COVID-19 canceled many planned events. What rights do customers have to a refund?

The coronavirus pandemic has caused thousands of people to have to cancel large events, social gatherings and travel plans.
Many of these plans required some type of deposit or down payment, and a common complaint from customers is that they are not able to get a refund after the plans were canceled.
Nora Green had planned a Sweet 16 birthday party for her daughter Maddie. It was set for this weekend at the Sea Oaks Country Club in Little Egg Harbor, New Jersey. But the pandemic changed the plans.
 
“It’s not feasible to reschedule because she’s already turned 16. Times are crazy. I don’t think people would even be able to come to the party at this point,” says Green.
Green requested a refund and the venue agreed to give her one at first.
“I was checking my mailbox.
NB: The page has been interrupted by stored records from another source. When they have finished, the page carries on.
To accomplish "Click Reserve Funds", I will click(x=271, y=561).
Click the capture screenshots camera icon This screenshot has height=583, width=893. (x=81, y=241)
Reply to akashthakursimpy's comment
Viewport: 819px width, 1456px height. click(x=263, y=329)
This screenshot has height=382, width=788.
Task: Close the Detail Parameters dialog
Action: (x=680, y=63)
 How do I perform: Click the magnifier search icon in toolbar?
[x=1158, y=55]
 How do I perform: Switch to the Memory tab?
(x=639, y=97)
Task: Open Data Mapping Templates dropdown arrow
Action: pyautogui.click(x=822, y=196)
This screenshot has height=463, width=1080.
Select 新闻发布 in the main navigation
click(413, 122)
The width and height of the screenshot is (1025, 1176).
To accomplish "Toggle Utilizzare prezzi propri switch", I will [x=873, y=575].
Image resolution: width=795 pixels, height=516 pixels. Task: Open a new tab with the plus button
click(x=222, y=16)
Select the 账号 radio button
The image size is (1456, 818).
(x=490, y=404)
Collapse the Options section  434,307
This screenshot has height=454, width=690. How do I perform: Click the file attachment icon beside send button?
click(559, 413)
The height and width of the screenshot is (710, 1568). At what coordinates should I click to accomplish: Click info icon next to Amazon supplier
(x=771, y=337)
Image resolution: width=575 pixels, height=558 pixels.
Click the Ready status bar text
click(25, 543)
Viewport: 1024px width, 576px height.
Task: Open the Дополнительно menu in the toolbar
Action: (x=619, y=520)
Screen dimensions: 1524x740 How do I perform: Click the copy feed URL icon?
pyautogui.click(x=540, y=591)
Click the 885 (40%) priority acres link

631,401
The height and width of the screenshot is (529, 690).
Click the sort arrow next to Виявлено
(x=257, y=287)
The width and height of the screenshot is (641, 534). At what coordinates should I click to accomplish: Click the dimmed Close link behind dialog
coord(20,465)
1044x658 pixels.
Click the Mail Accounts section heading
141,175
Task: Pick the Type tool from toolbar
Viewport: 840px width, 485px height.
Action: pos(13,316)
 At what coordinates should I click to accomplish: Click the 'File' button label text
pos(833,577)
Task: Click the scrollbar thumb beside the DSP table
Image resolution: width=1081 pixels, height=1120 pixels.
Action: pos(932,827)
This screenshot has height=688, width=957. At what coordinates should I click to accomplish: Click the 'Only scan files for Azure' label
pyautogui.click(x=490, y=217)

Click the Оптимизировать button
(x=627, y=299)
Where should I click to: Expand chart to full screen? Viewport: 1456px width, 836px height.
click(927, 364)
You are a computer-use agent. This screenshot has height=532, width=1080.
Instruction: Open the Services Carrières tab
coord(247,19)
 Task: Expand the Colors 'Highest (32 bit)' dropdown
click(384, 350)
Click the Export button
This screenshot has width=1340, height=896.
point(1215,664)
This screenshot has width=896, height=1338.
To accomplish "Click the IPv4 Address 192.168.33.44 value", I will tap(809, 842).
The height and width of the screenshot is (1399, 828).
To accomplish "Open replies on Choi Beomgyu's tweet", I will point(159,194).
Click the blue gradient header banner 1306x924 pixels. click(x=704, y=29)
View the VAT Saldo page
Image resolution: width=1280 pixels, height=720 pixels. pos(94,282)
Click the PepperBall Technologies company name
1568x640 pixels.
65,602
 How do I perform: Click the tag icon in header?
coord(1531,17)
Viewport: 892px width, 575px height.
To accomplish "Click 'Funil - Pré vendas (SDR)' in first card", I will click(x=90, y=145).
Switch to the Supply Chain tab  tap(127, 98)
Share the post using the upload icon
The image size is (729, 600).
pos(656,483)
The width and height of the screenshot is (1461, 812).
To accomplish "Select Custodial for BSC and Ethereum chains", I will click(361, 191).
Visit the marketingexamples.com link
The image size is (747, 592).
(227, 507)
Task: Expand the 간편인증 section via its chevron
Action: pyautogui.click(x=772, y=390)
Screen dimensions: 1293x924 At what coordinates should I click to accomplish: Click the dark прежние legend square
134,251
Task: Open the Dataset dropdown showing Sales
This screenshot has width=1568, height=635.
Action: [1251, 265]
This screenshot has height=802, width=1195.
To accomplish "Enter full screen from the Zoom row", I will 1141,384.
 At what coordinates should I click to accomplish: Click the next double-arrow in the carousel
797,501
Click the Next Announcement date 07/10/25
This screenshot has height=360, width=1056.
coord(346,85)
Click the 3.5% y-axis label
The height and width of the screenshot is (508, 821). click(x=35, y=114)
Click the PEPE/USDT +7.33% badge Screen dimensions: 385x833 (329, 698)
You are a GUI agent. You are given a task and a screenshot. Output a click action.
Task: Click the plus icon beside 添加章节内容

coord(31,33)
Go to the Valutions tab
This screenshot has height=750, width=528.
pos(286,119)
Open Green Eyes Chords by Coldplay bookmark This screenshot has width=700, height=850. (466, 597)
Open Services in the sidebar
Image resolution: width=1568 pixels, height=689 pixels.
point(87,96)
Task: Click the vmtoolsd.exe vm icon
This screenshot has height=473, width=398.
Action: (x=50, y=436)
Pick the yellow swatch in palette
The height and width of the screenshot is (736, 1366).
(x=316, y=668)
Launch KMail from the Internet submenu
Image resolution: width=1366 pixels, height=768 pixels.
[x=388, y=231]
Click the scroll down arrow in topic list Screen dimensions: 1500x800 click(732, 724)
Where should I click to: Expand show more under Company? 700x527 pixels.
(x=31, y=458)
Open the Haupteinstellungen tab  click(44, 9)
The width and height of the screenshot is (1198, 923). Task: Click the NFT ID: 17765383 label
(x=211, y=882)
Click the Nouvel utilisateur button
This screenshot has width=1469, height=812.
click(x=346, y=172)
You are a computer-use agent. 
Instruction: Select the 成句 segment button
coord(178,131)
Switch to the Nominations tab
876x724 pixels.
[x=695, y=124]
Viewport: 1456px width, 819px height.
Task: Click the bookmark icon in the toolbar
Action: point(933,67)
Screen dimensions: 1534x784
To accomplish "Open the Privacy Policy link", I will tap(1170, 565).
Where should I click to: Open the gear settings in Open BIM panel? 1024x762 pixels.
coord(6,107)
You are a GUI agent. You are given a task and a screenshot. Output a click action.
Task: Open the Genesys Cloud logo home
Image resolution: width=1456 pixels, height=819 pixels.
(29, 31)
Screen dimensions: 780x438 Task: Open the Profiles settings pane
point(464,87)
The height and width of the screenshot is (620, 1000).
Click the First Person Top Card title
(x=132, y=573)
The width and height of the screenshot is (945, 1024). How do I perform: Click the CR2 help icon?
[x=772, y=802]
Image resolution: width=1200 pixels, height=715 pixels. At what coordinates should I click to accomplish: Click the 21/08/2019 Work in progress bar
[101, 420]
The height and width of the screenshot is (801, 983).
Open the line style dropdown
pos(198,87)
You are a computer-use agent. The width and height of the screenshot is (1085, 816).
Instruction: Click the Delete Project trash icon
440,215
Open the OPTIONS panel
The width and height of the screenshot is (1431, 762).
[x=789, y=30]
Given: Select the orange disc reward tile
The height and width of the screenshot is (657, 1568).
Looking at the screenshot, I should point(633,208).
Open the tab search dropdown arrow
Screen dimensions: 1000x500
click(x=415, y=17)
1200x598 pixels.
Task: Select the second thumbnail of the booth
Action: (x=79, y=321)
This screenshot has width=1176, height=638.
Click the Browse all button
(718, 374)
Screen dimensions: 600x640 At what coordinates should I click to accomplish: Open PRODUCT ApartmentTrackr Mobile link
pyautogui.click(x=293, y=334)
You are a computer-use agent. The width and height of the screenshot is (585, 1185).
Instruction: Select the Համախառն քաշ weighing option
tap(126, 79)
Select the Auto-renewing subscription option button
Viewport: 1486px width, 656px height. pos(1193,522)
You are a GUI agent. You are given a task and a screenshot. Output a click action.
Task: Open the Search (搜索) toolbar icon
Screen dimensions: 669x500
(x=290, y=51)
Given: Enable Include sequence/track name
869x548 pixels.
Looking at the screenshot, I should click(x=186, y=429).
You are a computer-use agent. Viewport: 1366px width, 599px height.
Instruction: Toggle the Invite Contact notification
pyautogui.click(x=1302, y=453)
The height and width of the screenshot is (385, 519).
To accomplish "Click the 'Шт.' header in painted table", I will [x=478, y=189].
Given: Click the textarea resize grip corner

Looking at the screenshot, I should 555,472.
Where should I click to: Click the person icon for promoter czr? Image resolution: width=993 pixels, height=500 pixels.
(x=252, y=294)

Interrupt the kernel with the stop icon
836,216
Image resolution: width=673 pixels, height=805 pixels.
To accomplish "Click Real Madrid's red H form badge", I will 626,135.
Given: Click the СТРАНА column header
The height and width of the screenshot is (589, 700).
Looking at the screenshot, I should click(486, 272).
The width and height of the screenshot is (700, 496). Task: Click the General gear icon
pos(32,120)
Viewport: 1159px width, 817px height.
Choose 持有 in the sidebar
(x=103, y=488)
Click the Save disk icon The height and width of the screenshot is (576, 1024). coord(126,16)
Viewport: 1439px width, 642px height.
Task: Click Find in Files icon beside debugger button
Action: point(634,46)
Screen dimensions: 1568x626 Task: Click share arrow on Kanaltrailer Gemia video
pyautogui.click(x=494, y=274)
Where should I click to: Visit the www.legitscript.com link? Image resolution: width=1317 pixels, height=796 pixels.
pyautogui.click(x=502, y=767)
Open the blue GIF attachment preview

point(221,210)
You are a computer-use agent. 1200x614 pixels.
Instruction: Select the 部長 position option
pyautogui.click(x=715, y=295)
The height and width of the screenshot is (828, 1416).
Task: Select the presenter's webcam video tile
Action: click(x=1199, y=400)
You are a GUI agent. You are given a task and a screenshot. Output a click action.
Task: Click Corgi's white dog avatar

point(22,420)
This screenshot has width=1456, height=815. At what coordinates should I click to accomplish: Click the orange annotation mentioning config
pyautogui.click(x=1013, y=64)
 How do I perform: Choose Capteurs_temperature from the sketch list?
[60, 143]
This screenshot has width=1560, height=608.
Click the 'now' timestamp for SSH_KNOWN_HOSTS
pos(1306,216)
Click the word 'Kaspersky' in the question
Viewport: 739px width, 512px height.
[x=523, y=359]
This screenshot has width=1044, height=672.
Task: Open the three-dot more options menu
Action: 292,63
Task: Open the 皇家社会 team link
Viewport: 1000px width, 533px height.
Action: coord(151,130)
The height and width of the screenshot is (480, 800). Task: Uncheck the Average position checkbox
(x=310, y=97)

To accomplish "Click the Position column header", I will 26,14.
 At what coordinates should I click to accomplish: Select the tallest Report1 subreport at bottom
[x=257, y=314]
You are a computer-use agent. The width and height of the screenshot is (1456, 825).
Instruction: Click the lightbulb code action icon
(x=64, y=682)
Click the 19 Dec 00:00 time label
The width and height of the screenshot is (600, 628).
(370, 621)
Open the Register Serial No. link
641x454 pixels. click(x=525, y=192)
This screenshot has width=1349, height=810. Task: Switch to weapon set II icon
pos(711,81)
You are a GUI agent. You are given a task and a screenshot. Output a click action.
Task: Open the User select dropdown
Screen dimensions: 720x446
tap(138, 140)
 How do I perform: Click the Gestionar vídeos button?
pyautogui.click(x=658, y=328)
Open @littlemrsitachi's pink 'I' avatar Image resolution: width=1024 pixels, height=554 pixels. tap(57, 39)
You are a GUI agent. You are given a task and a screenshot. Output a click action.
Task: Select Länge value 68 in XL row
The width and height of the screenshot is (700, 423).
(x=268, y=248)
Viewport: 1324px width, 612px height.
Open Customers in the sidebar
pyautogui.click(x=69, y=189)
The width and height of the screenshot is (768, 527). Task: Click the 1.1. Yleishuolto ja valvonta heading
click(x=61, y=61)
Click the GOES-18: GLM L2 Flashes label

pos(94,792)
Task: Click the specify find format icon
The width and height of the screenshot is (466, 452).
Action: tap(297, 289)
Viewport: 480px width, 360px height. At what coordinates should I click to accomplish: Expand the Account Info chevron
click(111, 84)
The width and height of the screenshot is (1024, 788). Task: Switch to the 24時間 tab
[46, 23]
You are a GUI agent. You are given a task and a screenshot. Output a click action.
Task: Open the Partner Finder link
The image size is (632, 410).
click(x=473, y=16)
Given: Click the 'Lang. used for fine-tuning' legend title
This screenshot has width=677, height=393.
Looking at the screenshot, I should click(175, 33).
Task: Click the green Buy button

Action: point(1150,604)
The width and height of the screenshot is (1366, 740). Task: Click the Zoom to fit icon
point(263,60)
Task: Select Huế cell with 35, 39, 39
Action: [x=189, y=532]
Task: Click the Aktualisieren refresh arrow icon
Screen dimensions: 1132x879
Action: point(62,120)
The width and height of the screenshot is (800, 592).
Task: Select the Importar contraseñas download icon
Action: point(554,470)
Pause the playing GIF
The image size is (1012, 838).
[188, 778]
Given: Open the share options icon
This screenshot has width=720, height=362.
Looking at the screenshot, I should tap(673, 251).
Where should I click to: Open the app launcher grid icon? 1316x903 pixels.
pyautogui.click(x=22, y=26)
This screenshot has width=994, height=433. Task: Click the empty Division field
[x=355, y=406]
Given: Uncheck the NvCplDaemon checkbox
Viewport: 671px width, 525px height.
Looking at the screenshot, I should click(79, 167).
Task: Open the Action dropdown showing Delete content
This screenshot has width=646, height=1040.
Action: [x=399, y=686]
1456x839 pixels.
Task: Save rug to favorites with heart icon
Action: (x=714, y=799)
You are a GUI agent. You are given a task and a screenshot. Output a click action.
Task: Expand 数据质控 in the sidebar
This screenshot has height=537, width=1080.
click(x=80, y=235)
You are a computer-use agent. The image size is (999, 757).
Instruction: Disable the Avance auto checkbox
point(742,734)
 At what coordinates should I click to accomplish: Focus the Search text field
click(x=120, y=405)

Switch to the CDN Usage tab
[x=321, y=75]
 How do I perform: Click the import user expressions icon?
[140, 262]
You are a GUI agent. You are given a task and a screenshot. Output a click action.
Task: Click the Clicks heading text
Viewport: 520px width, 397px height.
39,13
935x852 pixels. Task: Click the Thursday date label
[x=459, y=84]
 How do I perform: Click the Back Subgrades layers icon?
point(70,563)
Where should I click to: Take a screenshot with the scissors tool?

I figured they’d send me a check,” she says.
But the check never came. Instead, Sea Oaks management sent another email saying that they were under “tremendous economic strain.” The venue stated that it would be happy to reschedule the event. “Cancellation will only be taken into consideration subject to…arranging a like and suitable replacement event.”
But Green says that she found this unacceptable.
“My daughter isn’t interested at this point. She’s already 16. She doesn’t want to have a Sweet 16 a year from now,” says Green.
The Green family is not alone. News 12’s Walt Kane has received many phone calls and emails from people who have had to cancel weddings, vacations and other plans and aren’t being offered refunds.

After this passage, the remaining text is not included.